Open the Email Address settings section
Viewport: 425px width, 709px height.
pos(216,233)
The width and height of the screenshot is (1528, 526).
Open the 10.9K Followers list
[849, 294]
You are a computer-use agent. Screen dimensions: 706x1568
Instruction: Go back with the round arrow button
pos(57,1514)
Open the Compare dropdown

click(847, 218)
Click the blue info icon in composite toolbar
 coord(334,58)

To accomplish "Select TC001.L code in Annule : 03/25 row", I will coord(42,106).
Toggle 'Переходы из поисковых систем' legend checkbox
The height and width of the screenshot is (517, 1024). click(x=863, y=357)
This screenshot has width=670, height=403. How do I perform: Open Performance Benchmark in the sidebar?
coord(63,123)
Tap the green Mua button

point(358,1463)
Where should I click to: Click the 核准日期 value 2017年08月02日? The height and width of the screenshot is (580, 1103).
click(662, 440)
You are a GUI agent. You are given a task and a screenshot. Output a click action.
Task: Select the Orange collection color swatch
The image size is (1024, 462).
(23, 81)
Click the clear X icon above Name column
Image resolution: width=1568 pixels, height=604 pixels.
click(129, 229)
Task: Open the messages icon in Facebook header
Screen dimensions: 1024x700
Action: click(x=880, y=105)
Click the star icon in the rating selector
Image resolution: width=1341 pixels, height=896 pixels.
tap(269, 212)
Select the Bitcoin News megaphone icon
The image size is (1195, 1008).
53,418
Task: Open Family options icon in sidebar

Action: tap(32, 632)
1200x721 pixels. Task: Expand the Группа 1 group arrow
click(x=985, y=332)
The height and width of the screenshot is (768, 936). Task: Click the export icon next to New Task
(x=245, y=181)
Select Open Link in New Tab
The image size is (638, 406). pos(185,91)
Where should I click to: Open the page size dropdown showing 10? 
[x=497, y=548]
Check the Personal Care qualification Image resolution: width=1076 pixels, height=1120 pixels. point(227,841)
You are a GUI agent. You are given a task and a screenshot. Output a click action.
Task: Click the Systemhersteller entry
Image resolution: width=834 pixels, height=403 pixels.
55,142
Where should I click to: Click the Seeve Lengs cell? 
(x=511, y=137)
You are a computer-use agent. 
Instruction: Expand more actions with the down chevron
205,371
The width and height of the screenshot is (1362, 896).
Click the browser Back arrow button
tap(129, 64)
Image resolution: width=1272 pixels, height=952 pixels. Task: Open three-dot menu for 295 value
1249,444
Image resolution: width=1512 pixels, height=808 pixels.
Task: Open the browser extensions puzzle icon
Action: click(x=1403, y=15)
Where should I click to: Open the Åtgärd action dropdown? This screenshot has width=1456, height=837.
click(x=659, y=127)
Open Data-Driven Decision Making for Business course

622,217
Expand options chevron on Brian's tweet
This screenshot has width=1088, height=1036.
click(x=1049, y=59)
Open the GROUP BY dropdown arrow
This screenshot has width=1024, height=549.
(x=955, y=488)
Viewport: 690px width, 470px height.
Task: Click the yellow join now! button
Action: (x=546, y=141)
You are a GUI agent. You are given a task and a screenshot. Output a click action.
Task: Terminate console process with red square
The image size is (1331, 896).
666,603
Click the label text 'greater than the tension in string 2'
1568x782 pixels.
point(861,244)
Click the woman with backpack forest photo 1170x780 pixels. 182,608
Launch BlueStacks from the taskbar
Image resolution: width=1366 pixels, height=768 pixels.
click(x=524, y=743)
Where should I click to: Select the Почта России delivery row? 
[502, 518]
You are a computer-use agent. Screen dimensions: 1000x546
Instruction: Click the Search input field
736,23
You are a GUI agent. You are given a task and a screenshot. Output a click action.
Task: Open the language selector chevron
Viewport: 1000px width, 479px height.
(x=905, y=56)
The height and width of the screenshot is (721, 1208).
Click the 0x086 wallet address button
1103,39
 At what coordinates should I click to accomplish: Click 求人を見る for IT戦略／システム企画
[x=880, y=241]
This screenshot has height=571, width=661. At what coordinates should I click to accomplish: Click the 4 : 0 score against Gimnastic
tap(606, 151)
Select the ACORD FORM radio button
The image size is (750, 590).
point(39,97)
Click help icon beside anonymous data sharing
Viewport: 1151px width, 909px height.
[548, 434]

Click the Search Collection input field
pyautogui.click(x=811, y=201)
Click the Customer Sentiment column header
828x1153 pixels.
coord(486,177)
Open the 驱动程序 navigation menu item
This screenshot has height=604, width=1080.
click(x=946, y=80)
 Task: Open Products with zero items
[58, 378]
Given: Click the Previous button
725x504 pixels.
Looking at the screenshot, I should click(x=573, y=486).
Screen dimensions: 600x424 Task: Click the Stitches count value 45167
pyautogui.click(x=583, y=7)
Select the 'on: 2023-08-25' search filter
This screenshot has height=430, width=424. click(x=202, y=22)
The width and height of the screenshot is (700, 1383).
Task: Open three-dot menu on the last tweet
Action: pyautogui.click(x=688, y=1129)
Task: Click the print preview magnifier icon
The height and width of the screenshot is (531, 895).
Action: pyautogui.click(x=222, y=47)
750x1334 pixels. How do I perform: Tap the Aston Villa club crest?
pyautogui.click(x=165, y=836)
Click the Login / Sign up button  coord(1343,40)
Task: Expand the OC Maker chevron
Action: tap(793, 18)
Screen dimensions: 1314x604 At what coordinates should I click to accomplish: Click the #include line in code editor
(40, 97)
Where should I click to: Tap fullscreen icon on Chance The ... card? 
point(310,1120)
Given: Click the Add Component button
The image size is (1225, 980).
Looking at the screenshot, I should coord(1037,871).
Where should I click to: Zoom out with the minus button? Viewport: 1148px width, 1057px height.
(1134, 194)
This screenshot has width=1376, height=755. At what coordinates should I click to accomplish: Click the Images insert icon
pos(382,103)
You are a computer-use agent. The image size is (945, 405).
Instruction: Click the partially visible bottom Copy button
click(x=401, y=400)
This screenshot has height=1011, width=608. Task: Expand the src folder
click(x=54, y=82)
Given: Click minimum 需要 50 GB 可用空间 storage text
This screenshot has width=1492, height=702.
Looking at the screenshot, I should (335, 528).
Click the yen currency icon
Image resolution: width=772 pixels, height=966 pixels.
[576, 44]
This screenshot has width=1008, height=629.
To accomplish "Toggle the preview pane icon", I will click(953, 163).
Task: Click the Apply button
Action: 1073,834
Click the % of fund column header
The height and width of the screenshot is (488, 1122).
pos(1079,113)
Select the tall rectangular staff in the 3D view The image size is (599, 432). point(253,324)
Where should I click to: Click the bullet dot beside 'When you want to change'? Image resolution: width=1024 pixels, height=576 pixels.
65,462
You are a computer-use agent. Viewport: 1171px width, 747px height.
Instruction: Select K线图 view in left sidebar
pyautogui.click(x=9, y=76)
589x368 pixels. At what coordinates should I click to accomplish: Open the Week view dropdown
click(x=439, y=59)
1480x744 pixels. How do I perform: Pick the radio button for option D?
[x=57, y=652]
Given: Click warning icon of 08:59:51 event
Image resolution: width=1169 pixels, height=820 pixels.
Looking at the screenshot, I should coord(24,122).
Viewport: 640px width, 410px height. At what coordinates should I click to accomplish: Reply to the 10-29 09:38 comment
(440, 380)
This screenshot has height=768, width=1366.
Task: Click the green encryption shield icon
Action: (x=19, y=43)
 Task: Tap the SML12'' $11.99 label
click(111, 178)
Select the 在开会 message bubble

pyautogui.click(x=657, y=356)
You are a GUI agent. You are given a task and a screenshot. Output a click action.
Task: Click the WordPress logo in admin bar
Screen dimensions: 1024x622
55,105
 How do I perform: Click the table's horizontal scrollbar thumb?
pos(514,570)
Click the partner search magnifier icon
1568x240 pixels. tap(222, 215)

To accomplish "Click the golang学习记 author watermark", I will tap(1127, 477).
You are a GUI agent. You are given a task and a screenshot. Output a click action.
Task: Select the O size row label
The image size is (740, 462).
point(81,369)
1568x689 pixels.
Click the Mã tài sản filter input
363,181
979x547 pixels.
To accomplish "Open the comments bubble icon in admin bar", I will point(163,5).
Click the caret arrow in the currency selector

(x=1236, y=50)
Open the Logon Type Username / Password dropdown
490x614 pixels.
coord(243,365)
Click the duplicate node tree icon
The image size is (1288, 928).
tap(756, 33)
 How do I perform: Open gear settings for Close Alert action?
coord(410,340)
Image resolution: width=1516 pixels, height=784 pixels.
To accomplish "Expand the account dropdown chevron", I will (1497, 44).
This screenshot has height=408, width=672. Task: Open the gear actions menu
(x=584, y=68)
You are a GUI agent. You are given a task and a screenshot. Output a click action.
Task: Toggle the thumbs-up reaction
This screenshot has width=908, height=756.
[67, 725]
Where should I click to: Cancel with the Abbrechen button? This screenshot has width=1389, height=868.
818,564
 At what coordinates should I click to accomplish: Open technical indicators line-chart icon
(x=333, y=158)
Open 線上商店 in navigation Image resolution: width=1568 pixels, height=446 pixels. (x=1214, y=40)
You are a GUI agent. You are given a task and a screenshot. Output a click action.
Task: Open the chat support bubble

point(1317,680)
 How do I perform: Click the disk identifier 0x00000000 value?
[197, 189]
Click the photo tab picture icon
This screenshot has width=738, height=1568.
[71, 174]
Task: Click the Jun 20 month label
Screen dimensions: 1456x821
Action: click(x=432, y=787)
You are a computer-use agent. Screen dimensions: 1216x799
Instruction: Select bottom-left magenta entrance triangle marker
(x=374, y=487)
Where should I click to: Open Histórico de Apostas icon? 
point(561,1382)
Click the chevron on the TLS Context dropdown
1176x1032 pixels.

- - - -

▸ **Exercise brief**
Read through the entries above, and wherever a line holds the string "computer", copy it.

▸ **Task response**
You are a computer-use agent. Screen dimensions: 706x1568
You are a computer-use agent. 
You are a computer-use agent. Screen dimensions: 1000x546
You are a computer-use agent. The image size is (945, 405).
You are a computer-use agent. Viewport: 1171px width, 747px height.
You are a computer-use agent. Screen dimensions: 1216x799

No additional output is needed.